After the Houthi militia obstructed the launch of the first commercial flight scheduled for Sunday from Sanaa, the UN envoy to Yemen, Hans Grundberg, expressed his concern about this step, calling on the Yemeni parties to work on finding a solution to resume flights.
“I would like to express my concern about the postponement of the first commercial flight from Sanaa airport that was scheduled for today. I urge the parties to work constructively with me and my office to find a solution that will allow flights to resume as planned,” Grundberg said in a statement posted on Twitter by the UN office.
“Strengthening and Renewing the Armistice”
He also stressed that the goal of the UN truce announced earlier this month (April 2022) is to serve civilians by reducing violence, providing fuel, and also enhancing their freedom of movement, to and from and within their countries.
“The aim of the truce is to serve civilians by reducing violence, providing fuel, and enhancing their freedom of movement to, from and within their countries.
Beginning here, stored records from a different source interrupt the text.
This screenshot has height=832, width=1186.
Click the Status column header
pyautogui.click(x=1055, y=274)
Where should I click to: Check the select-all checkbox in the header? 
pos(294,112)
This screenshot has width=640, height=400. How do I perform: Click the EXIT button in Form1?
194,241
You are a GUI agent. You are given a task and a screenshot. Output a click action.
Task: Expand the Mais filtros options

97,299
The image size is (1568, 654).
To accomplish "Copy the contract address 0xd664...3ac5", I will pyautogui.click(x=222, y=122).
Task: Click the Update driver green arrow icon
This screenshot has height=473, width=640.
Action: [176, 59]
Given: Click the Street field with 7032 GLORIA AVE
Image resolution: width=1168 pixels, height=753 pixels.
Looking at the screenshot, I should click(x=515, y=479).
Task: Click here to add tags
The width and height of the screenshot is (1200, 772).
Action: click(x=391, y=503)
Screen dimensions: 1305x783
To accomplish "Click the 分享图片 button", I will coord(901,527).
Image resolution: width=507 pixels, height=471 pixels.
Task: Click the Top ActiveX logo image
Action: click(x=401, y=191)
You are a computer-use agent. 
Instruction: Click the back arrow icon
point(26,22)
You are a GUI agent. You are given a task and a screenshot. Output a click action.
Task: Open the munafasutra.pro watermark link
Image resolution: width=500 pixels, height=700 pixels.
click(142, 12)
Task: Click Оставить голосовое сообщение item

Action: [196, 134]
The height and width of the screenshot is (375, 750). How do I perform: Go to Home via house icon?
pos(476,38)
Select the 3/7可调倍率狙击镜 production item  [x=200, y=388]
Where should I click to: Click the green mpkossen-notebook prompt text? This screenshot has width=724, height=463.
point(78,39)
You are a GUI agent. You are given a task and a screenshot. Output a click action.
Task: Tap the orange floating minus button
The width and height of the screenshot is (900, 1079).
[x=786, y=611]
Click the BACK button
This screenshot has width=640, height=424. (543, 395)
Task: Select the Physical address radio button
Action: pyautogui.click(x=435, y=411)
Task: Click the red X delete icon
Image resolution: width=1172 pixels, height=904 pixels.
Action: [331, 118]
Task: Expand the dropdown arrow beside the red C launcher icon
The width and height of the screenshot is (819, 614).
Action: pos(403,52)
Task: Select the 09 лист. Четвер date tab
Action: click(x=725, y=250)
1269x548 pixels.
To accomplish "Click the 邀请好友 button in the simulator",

We work to support the parties in implementing, strengthening and renewing the truce.”
— @OSE_Yemen (@OSE_Yemen) April 24, 2022
In addition, he affirmed the continuation of work to support the Yemeni parties in implementing, strengthening and renewing the truce.
Forged passports and suspected smugglers
This came, after the Yemeni Minister of Information, Muammar Al-Eryani, held the Iranian-backed militia fully responsible for the failure to operate the flight that was scheduled to take off from the Yemeni capital, Amman, as part of the two-month armistice agreement announced by the United Nations previously.
He also explained that the Houthis did not abide by the agreement, which stipulates the adoption of passports issued by the legitimate government, adding that they tried to impose 60 passengers on the flight with unreliable passports.
Sanaa International Airport (Reuters – Archive)
In addition, he confirmed the existence of information about the militias’ planning to exploit the flights to smuggle dozens of their leaders, leaders and experts of the Iranian Revolutionary Guards and the Lebanese Hezbollah, under fictitious names.
It is noteworthy that the United Nations had announced earlier this month a truce for a period of two months, including stopping military operations, allowing oil derivatives ships to enter the port of Hodeidah, in addition to restarting Sana’a Airport with two flights per week, and opening crossings and roads in the besieged city of Taiz and a number of governorates.
However, since the announcement of that truce, the Houthi militia has been procrastinating in opening humanitarian corridors and crossings between the Yemeni governorates, which the legitimate government considers a humanitarian demand and one of the most important priorities.